La Caisse d'Epargne répond que les frais qui doivent être intégrés dans le calcul du TEG doivent être réglés ou dus par l'emprunteur,être exigés par le prêteur à titre de condition d'octroi du prêt et être déterminables avec précision au jour de l'émission de prêt et que tel n'est pas le cas en l'espèce, l'assurance décès ayant été souscrite par M. [C], dirigeant de la SCI, et non par la SCI emprunteuse. Elle soutient que le TEG ne devait pas comprendre ces frais qui bénéficient à M. [C] seul et non à la société. Elle ajoute que l'assurance n'était pas une condition d'octroi des prêts qui sont garantis par la compagnie européenne de garantie et de caution, ce que corrobore l'article 13 des conditions générales, qui prévoit que dans l'hypothèse où l'emprunteur adhérerait à un contrat d'assurance, le prêteur bénéficierait d'une délégation des droits de l'emprunteur, ce pour éviter de faire supporter le risque aux héritiers de la caution personne physique dirigeante.

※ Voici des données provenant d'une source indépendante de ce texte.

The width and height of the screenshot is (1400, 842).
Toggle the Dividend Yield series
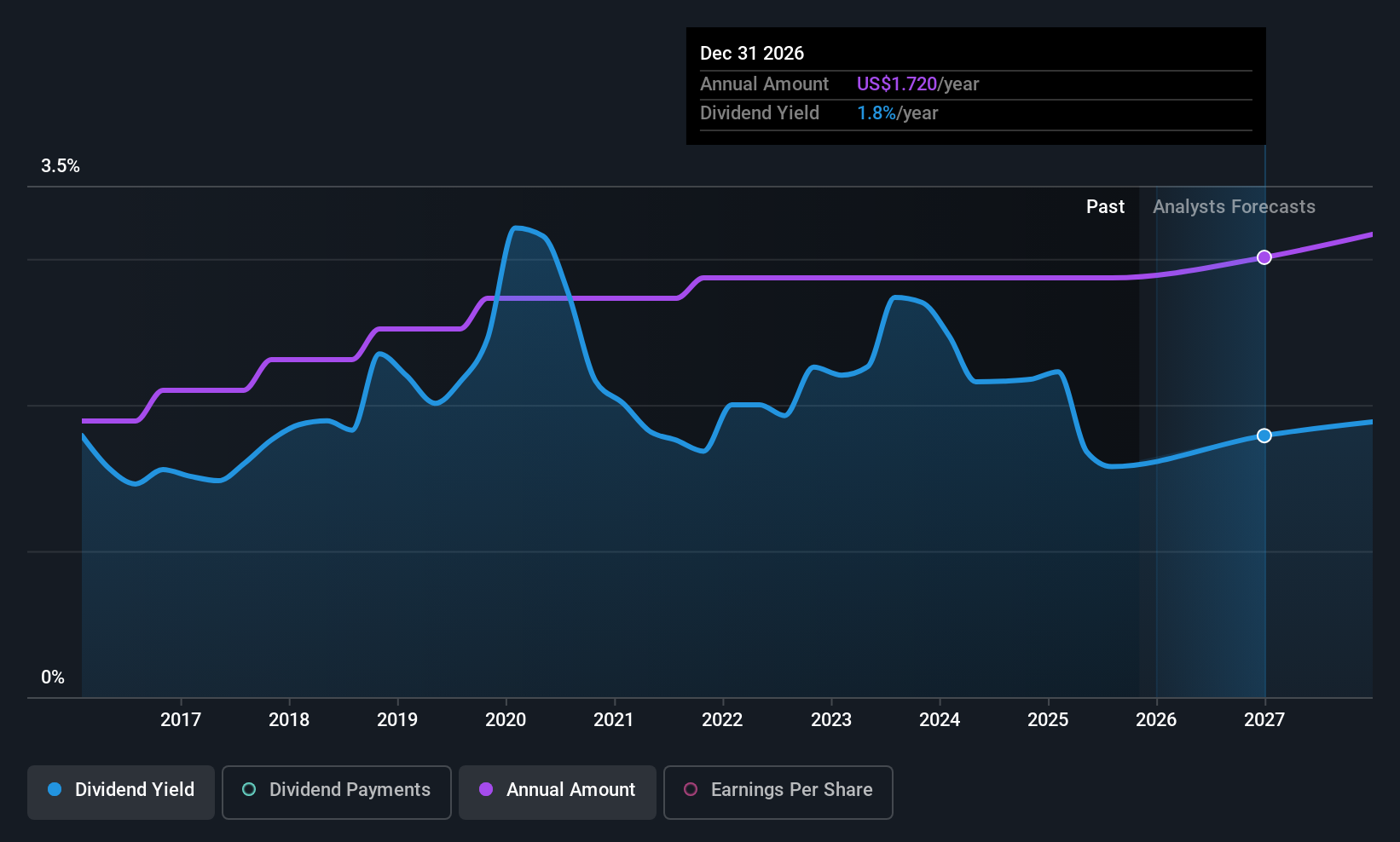coord(121,791)
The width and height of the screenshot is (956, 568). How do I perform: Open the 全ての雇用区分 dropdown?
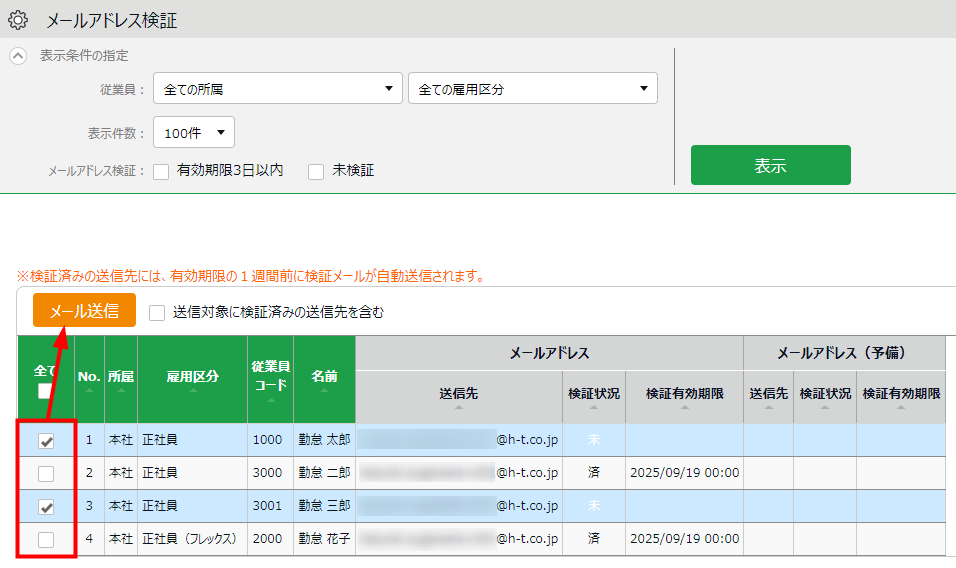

Aux termes des articles L. 313-1 du code de la consommation, dans sa rédaction antérieure à celle issue de l'ordonnance n° 2016-301 du 14 mars 2016, et L. 313-4 du code monétaire et financier, dans sa rédaction issue de la loi n° 2010-737 du 1er juillet 2010, pour la détermination du TEG du prêt, comme pour celle du taux effectif pris comme référence, sont ajoutés aux intérêts les frais, commissions ou rémunérations de toute nature, directs ou indirects, y compris ceux qui sont payés ou dus à des intermédiaires intervenus de quelque manière que ce soit dans l'octroi du prêt, même si ces frais, commissions ou rémunérations correspondent à des débours réels. Il en résulte que seuls les frais supportés par l'emprunteur doivent être pris en compte dans la détermination du taux effectif global, ce qui n'est en conséquence pas le cas des frais de l'assurance souscrite par le gérant de la SCI qui n'est pas l'emprunteur (cf Cour de cassation 2 février 2022 n°20-18729).
La SCI sera dès lors déboutée de ses demandes. Elle supportera les dépens et sera condamnée à payer à la Caisse d'Epargne la somme de 3 000 euros au titre de l'article 700 du code de procédure civile, sa propre demande sur ce point étant rejetée.
Il y a lieu de faire droit à la demande de la Caisse d'Epargne tendant à ce que soient intégrés dans les dépens l'intégralité des droits proportionnels de recouvrement ou d'encaissement prévu à l'article L 111-8 du code des procédures civiles d'exécution sous réserve qu'ils soient dus en exécution de la présente décision.
PAR CES MOTIFS
La cour, statuant publiquement, contradictoirement et en dernier ressort :
Infirme le jugement rendu le 2 juillet 2019 par le tribunal de grande instance de Saint-Étienne, et, statuant à nouveau,
Déclare recevables les demandes de la SCI le Petit Paulou ;
L'en déboute ;
La condamne aux dépens, qui comprendront l'intégralité des droits proportionnels de recouvrement ou d'encaissement prévus à l'article L 111-8 du code des procédures civiles d'exécution sous réserve qu'ils soient dus au titre du présent arrêt, avec droit de recouvrement direct au profit de Me Aguiraud, avocat, conformément aux dispositions de l'article 699 du code de procédure civile, et au paiement à la Caisse d'Epargne et de prévoyance Loire Drôme Ardèche d'une somme de 3 000 euros en application de l'article 700 du code de procédure civile, sa propre demande sur ce point étant rejetée.